» Job
Rewrite the rows from the line containing "Click the 历史百分位84% text" through the line containing "[x=155, y=639]", both included, as a numbered list with blank lines omitted.

» Records for the task
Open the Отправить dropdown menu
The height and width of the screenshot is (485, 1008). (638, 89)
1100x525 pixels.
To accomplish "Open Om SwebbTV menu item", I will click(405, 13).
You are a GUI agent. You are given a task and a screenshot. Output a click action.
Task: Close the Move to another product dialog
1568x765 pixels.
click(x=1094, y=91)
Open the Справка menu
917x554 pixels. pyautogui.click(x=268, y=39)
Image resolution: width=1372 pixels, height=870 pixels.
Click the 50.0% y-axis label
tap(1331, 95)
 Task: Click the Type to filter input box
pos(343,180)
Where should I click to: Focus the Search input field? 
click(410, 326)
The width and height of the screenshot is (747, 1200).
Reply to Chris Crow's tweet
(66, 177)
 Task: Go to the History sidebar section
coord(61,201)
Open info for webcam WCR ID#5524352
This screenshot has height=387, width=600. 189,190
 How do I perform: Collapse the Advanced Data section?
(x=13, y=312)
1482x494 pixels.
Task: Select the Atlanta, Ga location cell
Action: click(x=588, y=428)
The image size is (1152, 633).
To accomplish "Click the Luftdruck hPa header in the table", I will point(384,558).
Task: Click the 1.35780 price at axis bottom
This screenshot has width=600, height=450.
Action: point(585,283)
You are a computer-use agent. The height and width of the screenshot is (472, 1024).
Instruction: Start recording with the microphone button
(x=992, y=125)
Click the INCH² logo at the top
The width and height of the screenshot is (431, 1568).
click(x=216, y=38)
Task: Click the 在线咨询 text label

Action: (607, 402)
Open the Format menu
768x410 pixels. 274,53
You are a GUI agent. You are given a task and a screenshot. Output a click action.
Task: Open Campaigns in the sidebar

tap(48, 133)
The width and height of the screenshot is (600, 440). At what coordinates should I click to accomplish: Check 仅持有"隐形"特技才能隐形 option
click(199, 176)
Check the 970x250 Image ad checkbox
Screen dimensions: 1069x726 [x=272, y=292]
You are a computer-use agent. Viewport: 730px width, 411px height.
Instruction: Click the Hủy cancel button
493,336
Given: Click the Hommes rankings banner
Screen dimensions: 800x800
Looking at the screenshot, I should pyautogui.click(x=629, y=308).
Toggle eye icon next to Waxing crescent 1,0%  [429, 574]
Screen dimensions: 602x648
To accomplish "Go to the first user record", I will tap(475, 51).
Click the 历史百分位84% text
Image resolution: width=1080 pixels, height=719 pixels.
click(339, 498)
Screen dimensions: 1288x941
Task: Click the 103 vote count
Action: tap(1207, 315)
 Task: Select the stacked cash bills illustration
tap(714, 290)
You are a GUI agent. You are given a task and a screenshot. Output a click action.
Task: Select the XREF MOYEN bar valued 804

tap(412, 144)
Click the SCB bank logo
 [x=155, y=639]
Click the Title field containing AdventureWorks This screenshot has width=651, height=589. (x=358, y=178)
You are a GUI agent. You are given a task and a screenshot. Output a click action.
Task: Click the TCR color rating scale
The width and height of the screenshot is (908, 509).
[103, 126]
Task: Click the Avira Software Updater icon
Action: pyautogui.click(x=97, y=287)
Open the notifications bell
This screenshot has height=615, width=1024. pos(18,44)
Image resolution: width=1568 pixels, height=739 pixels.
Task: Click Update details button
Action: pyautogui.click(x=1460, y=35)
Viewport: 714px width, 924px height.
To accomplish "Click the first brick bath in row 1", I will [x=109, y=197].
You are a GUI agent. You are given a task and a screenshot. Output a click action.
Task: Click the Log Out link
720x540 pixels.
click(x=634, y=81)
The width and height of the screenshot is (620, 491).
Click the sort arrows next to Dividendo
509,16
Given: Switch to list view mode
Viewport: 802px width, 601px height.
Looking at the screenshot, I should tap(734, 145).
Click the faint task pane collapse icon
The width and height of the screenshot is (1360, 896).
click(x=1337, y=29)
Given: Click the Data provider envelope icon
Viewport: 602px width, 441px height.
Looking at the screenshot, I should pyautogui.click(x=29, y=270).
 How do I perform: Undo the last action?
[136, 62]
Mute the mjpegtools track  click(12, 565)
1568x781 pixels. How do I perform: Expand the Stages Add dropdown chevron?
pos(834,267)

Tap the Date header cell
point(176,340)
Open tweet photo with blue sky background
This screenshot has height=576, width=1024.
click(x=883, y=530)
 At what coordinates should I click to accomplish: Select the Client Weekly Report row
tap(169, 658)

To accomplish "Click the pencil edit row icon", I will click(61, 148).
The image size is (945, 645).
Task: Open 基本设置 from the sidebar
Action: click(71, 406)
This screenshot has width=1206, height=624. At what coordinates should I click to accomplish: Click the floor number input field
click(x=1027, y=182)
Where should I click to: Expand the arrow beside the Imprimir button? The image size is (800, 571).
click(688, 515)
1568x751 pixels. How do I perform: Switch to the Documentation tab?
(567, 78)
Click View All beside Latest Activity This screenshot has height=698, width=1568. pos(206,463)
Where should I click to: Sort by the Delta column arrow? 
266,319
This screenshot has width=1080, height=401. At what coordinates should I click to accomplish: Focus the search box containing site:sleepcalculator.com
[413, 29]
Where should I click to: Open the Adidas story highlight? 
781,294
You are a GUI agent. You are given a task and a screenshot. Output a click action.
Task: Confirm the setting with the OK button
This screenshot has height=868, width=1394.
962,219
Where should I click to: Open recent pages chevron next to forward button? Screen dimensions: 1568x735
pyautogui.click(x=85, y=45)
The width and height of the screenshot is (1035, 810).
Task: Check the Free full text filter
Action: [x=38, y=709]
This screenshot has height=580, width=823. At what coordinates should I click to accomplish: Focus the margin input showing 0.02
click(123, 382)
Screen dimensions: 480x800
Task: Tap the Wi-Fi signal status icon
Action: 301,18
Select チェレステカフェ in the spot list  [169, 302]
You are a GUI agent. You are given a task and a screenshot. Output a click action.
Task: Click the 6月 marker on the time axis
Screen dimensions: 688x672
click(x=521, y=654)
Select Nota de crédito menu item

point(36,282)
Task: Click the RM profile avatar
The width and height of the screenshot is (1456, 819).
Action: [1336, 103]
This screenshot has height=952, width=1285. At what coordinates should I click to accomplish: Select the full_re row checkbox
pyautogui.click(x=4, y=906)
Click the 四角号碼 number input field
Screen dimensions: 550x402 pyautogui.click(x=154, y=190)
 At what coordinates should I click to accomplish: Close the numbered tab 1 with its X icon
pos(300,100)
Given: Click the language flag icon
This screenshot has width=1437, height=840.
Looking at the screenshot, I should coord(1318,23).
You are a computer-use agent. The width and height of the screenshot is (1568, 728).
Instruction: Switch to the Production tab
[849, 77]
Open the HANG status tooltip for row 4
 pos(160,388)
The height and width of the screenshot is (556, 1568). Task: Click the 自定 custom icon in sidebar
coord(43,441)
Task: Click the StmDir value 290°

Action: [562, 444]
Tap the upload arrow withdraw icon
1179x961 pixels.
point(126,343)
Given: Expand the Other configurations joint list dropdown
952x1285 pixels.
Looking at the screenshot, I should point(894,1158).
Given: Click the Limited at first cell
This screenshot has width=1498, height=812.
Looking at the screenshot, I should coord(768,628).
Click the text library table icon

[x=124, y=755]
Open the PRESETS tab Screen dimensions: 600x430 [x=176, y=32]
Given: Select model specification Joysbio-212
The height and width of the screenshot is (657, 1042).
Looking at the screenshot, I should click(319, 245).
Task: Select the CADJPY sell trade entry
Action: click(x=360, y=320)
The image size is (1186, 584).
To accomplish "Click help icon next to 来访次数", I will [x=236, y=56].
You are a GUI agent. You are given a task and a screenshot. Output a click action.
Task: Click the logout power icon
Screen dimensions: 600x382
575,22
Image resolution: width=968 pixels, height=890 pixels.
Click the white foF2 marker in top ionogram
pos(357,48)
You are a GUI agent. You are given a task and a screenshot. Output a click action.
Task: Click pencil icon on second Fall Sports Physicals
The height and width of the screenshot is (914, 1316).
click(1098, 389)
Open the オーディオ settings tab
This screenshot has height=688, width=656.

» Answer to the problem
1. Click the 历史百分位84% text
2. Image resolution: width=1080 pixels, height=719 pixels.
3. click(339, 498)
4. Screen dimensions: 1288x941
5. Task: Click the 103 vote count
6. Action: tap(1207, 315)
7.  Task: Select the stacked cash bills illustration
8. tap(714, 290)
9. You are a GUI agent. You are given a task and a screenshot. Output a click action.
10. Task: Select the XREF MOYEN bar valued 804
11. tap(412, 144)
12. Click the SCB bank logo
13.  [x=155, y=639]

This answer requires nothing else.